What you are asked to do. The result should consist solely of the line containing "This screenshot has width=796, height=491." and the lines that follow it below, each reproduced exactly, the last line included.

Available records below:

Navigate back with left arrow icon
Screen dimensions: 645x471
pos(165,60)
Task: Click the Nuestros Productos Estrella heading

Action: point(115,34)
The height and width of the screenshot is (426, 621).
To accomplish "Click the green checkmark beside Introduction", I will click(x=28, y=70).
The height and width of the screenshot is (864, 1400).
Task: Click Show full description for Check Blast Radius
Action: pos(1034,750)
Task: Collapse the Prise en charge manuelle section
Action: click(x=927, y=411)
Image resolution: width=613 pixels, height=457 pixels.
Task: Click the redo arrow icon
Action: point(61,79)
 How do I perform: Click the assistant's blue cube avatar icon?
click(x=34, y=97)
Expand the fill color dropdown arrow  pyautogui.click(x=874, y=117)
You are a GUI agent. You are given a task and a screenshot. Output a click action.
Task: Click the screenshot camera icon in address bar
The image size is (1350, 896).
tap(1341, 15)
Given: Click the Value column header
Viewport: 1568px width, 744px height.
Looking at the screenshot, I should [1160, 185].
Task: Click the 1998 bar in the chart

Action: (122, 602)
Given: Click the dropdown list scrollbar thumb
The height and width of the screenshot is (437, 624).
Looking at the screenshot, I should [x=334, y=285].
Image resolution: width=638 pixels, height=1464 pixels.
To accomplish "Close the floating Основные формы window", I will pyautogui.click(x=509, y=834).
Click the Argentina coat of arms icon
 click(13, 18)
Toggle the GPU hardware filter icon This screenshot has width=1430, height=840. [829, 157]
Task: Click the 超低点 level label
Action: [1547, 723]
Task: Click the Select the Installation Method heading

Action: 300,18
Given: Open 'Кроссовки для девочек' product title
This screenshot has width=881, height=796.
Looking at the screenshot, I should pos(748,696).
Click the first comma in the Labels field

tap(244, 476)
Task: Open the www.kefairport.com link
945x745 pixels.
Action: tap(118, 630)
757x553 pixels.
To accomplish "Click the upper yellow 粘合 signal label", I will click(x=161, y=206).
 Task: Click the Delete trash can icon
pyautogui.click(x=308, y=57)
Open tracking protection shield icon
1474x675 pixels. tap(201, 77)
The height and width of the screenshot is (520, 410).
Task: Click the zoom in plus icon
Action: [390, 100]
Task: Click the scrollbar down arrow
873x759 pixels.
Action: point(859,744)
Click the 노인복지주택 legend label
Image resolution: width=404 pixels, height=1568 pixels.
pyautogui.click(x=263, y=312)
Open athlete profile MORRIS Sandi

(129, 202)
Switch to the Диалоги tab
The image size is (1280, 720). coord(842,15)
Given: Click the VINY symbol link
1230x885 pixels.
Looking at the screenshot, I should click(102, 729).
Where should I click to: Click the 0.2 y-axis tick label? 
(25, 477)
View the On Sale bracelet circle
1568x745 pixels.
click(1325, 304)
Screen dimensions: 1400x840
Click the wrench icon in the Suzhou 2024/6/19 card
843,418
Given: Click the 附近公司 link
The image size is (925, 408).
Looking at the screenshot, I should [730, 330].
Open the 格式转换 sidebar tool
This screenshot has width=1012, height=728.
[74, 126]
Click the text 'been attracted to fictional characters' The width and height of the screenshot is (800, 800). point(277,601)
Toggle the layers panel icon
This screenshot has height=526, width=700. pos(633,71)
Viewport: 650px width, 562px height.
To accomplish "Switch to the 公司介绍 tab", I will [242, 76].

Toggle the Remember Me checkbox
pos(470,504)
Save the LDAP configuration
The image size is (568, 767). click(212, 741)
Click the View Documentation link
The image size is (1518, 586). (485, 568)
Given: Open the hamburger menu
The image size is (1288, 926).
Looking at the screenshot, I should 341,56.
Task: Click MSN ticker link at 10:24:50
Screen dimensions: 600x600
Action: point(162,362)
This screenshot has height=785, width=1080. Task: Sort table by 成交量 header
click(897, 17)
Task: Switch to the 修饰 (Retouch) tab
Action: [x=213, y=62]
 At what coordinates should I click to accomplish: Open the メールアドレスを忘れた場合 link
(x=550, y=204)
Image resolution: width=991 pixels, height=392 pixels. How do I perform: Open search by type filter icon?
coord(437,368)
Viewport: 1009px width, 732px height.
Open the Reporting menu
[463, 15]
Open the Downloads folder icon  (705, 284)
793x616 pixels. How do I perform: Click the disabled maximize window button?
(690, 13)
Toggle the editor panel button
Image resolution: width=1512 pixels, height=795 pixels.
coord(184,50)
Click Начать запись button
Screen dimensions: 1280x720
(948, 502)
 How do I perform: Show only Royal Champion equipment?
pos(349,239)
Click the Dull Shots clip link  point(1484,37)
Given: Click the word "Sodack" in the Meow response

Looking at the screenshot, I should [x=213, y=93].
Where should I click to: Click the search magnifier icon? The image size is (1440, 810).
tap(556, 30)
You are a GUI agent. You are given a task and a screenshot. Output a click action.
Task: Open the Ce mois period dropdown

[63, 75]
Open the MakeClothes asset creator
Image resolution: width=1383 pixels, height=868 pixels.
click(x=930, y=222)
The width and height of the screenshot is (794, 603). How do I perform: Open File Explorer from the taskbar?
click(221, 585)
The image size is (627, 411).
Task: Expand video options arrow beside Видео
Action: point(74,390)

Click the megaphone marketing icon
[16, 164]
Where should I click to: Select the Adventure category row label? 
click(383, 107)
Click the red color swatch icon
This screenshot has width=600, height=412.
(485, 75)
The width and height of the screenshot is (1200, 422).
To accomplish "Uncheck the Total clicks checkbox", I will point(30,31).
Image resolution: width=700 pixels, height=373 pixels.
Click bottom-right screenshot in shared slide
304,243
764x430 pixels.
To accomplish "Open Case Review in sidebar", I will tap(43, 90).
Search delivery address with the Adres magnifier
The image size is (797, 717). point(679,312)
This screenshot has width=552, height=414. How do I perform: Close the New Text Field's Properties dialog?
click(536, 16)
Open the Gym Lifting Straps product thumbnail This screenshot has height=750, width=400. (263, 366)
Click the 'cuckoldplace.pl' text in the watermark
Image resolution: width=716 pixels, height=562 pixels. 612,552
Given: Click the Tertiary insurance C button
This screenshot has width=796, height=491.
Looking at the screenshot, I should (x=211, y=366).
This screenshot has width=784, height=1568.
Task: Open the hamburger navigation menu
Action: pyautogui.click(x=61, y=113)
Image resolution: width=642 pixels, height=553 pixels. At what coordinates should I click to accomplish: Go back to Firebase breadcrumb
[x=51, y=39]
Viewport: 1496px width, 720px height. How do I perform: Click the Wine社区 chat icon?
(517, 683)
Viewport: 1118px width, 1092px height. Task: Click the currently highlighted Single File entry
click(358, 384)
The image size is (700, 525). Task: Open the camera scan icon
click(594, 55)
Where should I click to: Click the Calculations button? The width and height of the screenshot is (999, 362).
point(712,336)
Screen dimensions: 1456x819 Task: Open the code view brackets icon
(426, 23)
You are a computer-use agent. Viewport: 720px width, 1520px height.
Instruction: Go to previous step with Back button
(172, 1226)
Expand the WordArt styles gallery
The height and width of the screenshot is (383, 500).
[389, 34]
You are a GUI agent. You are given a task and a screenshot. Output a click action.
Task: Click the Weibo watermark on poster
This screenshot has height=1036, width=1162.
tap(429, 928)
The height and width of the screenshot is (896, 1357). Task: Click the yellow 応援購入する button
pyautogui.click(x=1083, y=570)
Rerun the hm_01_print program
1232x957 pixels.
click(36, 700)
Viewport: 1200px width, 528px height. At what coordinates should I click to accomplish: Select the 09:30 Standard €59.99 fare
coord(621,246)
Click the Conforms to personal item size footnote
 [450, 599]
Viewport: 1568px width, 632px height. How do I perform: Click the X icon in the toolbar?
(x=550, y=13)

End of Available records.

Solution for this exercise.
This screenshot has width=796, height=491.
Looking at the screenshot, I should (x=211, y=366).
This screenshot has width=784, height=1568.
Task: Open the hamburger navigation menu
Action: pyautogui.click(x=61, y=113)
Image resolution: width=642 pixels, height=553 pixels. At what coordinates should I click to accomplish: Go back to Firebase breadcrumb
[x=51, y=39]
Viewport: 1496px width, 720px height. How do I perform: Click the Wine社区 chat icon?
(517, 683)
Viewport: 1118px width, 1092px height. Task: Click the currently highlighted Single File entry
click(358, 384)
The image size is (700, 525). Task: Open the camera scan icon
click(594, 55)
Where should I click to: Click the Calculations button? The width and height of the screenshot is (999, 362).
point(712,336)
Screen dimensions: 1456x819 Task: Open the code view brackets icon
(426, 23)
You are a computer-use agent. Viewport: 720px width, 1520px height.
Instruction: Go to previous step with Back button
(172, 1226)
Expand the WordArt styles gallery
The height and width of the screenshot is (383, 500).
[389, 34]
You are a GUI agent. You are given a task and a screenshot. Output a click action.
Task: Click the Weibo watermark on poster
This screenshot has height=1036, width=1162.
tap(429, 928)
The height and width of the screenshot is (896, 1357). Task: Click the yellow 応援購入する button
pyautogui.click(x=1083, y=570)
Rerun the hm_01_print program
1232x957 pixels.
click(36, 700)
Viewport: 1200px width, 528px height. At what coordinates should I click to accomplish: Select the 09:30 Standard €59.99 fare
coord(621,246)
Click the Conforms to personal item size footnote
 [450, 599]
Viewport: 1568px width, 632px height. How do I perform: Click the X icon in the toolbar?
(x=550, y=13)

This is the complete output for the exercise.